Climate information: Does dissemination channels matter? Analysis of the coffee agroforestry system in the Sidama Region of Ethiopia

ORCID Icon, ORCID Icon, ORCID Icon, ORCID Icon & ORCID Icon
Article: 2292372 | Received 11 Mar 2023, Accepted 04 Dec 2023, Published online: 09 Dec 2023

Abstract

This study analysed farmers’ access to and use of current information and communication technology (ICT) and non-ICT climatic information dissemination channels in the coffee agroforestry system of Sidama Regional State, Ethiopia. A cross-sectional survey design was employed. A multistage sampling procedure was used to select 360 coffee-growing farmers randomly. Data were collected using a semi-structured interview schedule. Descriptive statistics and the binary probit regression model were employed for data analysis. The finding shows that age, sex of household head, extension education and advisory services to climate change, membership in farmers’ groups, and mobile phone calls increased the likelihood of access to climate information dissemination channels. The marginal effect estimates show that the use of extension education and advisory services, access to television (TV), and access to frequency modulation (FM) handset radio increased the use of climate of information dissemination channels. Therefore, weather forecasts should be at a regional level through local media in local languages, and agricultural extension service delivery should include climate information delivery as one of the major activities.

1. Introduction

The negative effects of climate change are already identified in all sectors, but with more impacts on agriculture (Ekemini et al., Citation2019; Olorunfemi et al., Citation2020). Agricultural production is threatened by extreme weather events such as drought and floods, with adverse effects on the fertility of the soil and crop productivity (Ozioko et al., Citation2022). Climate information services are becoming important and gaining recognition as critical to farmers and other decision-makers to manage climate risks and adapt to changing climatic conditions (Hansen et al., Citation2019). Climate information will aid farmers to tactically plan and adopt farm operations that enhance their adaptive capacity in the event of adverse climatic conditions and risks (Partey et al., Citation2020). Hence, the place of climate information services in helping farmers, particularly small-scale farmers, cope with climate change cannot be overstated (Eta et al., Citation2022).

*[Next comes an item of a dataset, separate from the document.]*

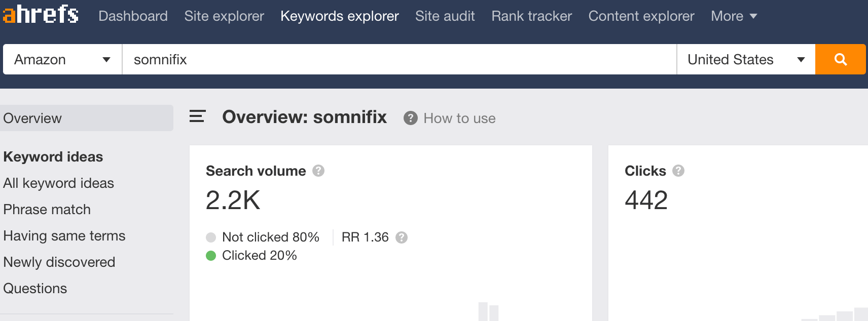This screenshot has width=868, height=321.
Task: Open Newly discovered keyword ideas
Action: point(59,262)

Ethiopia is Africa’s largest coffee producer and the fifth-world producer, with 60–67% export earnings (USDA, Citation2022). Coffee is Ethiopia’s most important cash crop, with more than 15 million people directly or indirectly depending on it for their livelihoods (Feleke, Citation2018; Tefera, Citation2016; USDA, Citation2022). Sidama is one of the major coffee-producing regional states in Ethiopia, supplying over 40% of washed coffee to the central market of the country. Coffee has been the major source of income for rural households in coffee-producing areas of the Sidama regional state, and its yields vary over time (USDA, Citation2019).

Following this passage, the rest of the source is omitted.